Ia menceritakan, kala itu, sumainya HA Chatib Naseh, memimpin rombongan jamaah haji asal Indonesia yang berjumlah sekitar 175 orang. Rombongan jamaah yang berasal dari Bimbingan Haji Alkhuriyah berencana melakukan jumratul akabah yang menjadi hari terberatnya.
Saat itu, terowongan Mina sudah dijejali ribuan jamaah dari berbagai belahan dunia. Merasa kelelahan karena telah melaksanakan wukuf di Arafah, ia menginstruksikan rombongannya untuk beristirahat. ”Saya persilahkan untuk istirahat. Jajan, makan, dan minum sebelum masuk terowongan,” kata Tutty kepada Republika pekan lalu.
Setelah beristirahat hampir setengah jam, hal itu ternyata justru memperlambat rombongannya menuju terowongan. Saat terjadi musibah terinjak-injaknya ribuan orang, Tutty bersama romobongannya hanya berbeda selang beberapa menit menuju lokasi kejadian bencana.
”Subhannallah. Kami tak henti-hentinya bertakbir dan bersyukur. Ini mukjizat dari Allah,” ujarnya. Menurutnya, saat peristiwa itu terjadi, ia sempat terpisah bersama rombongannya dan terpecah hingga 10 kelompok.
Sejak berangkat dari pukul 08.00 Waktu Arab Saudi (WAS), Tutty baru berkumpul kembali bersama rombongannya sekitar pukul 18.00 WAS. Pujian, lantunan syukur, dan gema takbir yang diiringi tangis haru pecah tak terbendung mengingat kebesaran Allah. ”Kita hanya beda lima menit dari peristiwa Mina,” tutur penulis puluhan buku agama ini.
Kejadian di era tahun 1990 itu memberi banyak pelajaran berharga padanya. Misalnya pentingnya sikap sabar yang harus ditanamkan sejak dini bagi calon jamaah haji. Ketika peristiwa Mina berlangsung, hampir sebagian jamaah tidak bersabar dan berebut saling berdesak-desakkan.
Akibatnya, jamaah haji asal Indonesia dan Turki menjadi korban meninggal dunia terbanyak. Wanita yang pernah mendapat gelar Profesor dari Federation Al Munawwarah, Jerman, ini sempat menyesalkan buruknya sistem teknologi informasi dan lambannya penanganan pemerintah Indonesia waktu peristiwa itu terjadi.
Sebaliknya, ia merasa salut atas kebijakan pemerintah Arab Saudi yang segera membangun terowongan baru menjadi dua arah untuk mencegah kejadian serupa terulang lagi. Ibu dari lima putra ini juga berbagi kisah tentang pengalaman lain ketika pertama kali menunaikan ibadah haji.

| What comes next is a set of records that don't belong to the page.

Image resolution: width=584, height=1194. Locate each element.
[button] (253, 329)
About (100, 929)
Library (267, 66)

Ibadah haji pertamakali dilaksanakan Tutty pada 1968. Saat itu ia masih menggunakan armada kapal laut dan menempuh perjalanan berhari-hari lamanya. Dalam perjalanan itu ada 1.000 orang yang ingin menunaikan ibadah haji bersamanya. Hantaman ombak dan lamanya perjalanan di laut menjadi kenangan tersendiri baginya.

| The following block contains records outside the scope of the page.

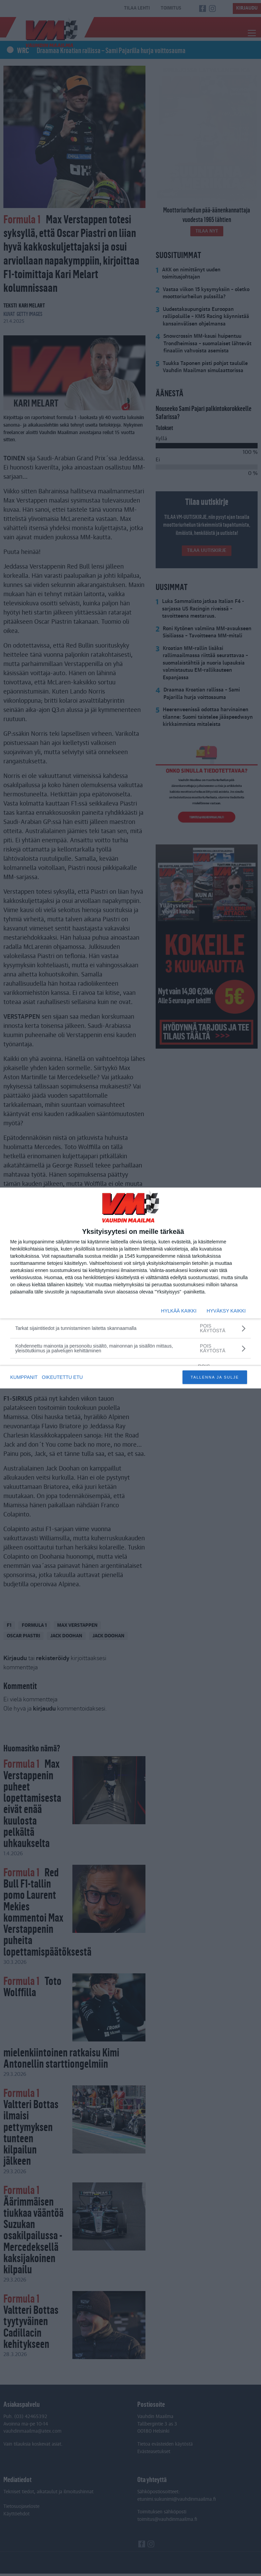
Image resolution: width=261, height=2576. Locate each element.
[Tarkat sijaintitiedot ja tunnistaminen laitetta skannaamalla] (130, 1328)
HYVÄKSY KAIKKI (226, 1311)
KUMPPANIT (24, 1377)
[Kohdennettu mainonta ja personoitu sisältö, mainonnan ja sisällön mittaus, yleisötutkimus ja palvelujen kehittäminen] (130, 1348)
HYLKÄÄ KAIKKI (178, 1311)
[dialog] (130, 1288)
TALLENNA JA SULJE (215, 1377)
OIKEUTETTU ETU (63, 1377)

Apalagi ketika melewati daerah Sri Lanka yang memiliki ombak besar dan lautan yang dalam. Untuk menghibur dan memberi ketenangan para calon jamaah haji, selama perjalanan ia sempat memimpin radio di kapal. Ia pun memberikan tausiyah dan lagu-lagu Islami lainnya. Untungnya, Tutty telah memiliki pengalaman mengudara di radio Assafi’iyyah. ”Naik haji sekarang, sudah sangat enak. Perjuangannya berbeda sekali,” ungkapnya.

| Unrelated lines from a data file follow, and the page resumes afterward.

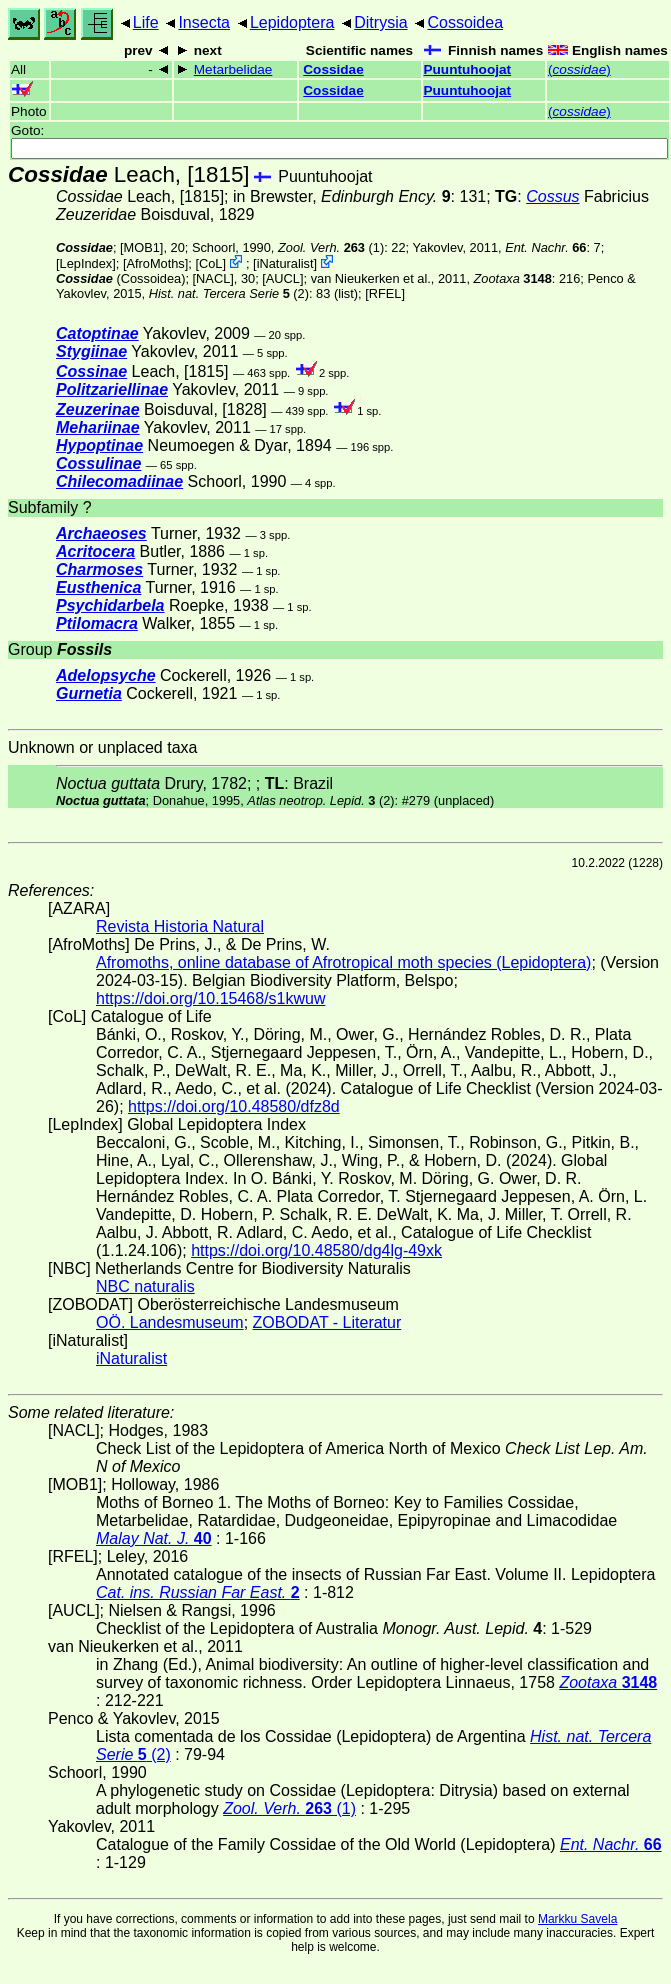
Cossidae (333, 69)
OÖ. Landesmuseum (170, 1322)
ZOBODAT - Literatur (327, 1322)
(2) (229, 293)
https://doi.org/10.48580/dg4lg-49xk (316, 1250)
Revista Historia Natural (180, 926)
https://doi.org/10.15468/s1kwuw (210, 998)
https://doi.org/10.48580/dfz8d (234, 1106)
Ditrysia (380, 22)
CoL (210, 263)
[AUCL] (282, 278)
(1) (331, 247)
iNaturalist (285, 263)
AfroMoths (155, 263)
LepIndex (86, 263)
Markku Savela (577, 1919)
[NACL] (213, 278)
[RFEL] (385, 293)
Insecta (204, 22)
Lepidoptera (292, 22)
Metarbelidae (233, 69)
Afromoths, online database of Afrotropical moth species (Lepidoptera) (343, 962)
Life (146, 22)
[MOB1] (141, 247)
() (579, 69)
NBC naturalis (145, 1286)
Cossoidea (465, 22)
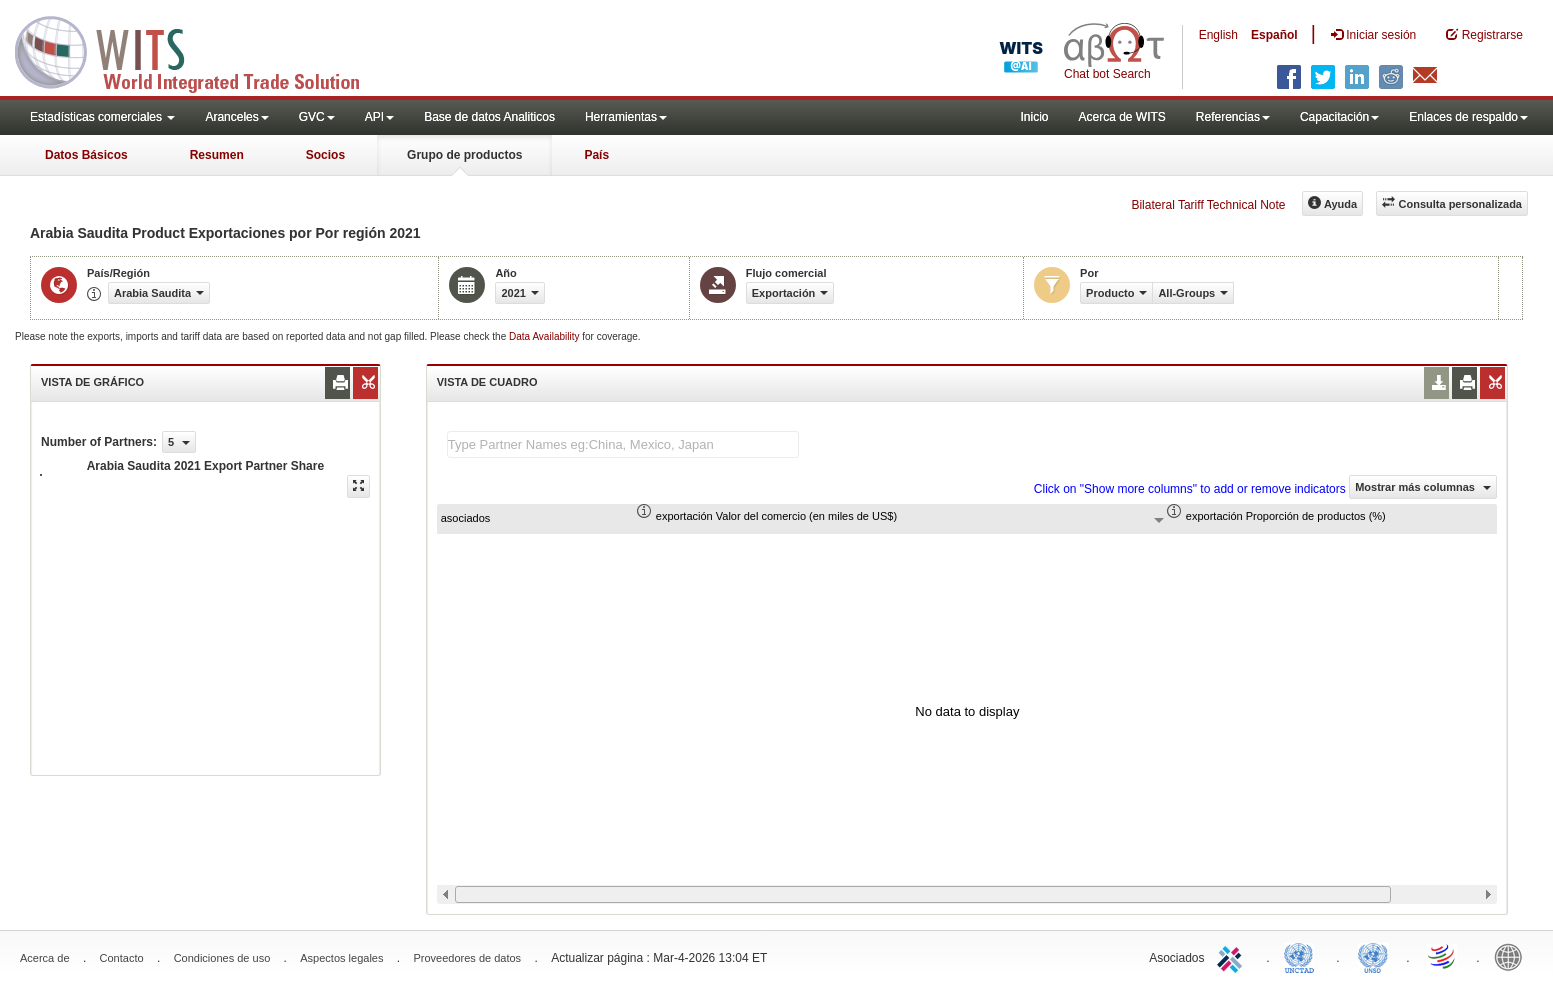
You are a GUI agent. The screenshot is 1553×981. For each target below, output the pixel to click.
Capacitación (1339, 117)
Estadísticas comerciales (102, 117)
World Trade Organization (1443, 956)
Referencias (1233, 117)
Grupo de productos (464, 155)
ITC (1233, 956)
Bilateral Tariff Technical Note (1208, 205)
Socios (325, 155)
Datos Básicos (86, 155)
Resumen (217, 155)
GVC (317, 117)
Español (1274, 35)
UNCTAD (1303, 956)
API (379, 117)
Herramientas (626, 117)
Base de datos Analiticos (489, 117)
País (596, 155)
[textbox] (623, 444)
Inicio (1034, 117)
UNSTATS (1373, 956)
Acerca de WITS (1121, 117)
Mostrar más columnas (1423, 487)
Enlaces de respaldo (1468, 117)
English (1218, 35)
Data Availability (545, 336)
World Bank (1513, 956)
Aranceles (236, 117)
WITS (200, 50)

Sejak 1988 hingga 1996, Tutty selalu menunaikan ibadah haji berturut-turut. Selama 12 tahun itu pula ia kerap didaulat menjadi pimpinan rombongan haji. Bahkan pada 2007 lalu, ia sempat menjadi tamu kehormatan setelah diundang langsung oleh salah satu Menteri Arab Saudi untuk menunaikan rukun Islam kelima sekaligus menjadi pemateri pada forum konferensi internasional haji.
Selama menuju ke Tanah Haram, anggota Dewan Pers Indonesia ini pernah merasakan fasilitas manisnya perjalanan ibadah haji dengan menggunakan ONH plus. Namun, ia sendiri mengaku lebih menikmati perjalanan dengan ONH biasa.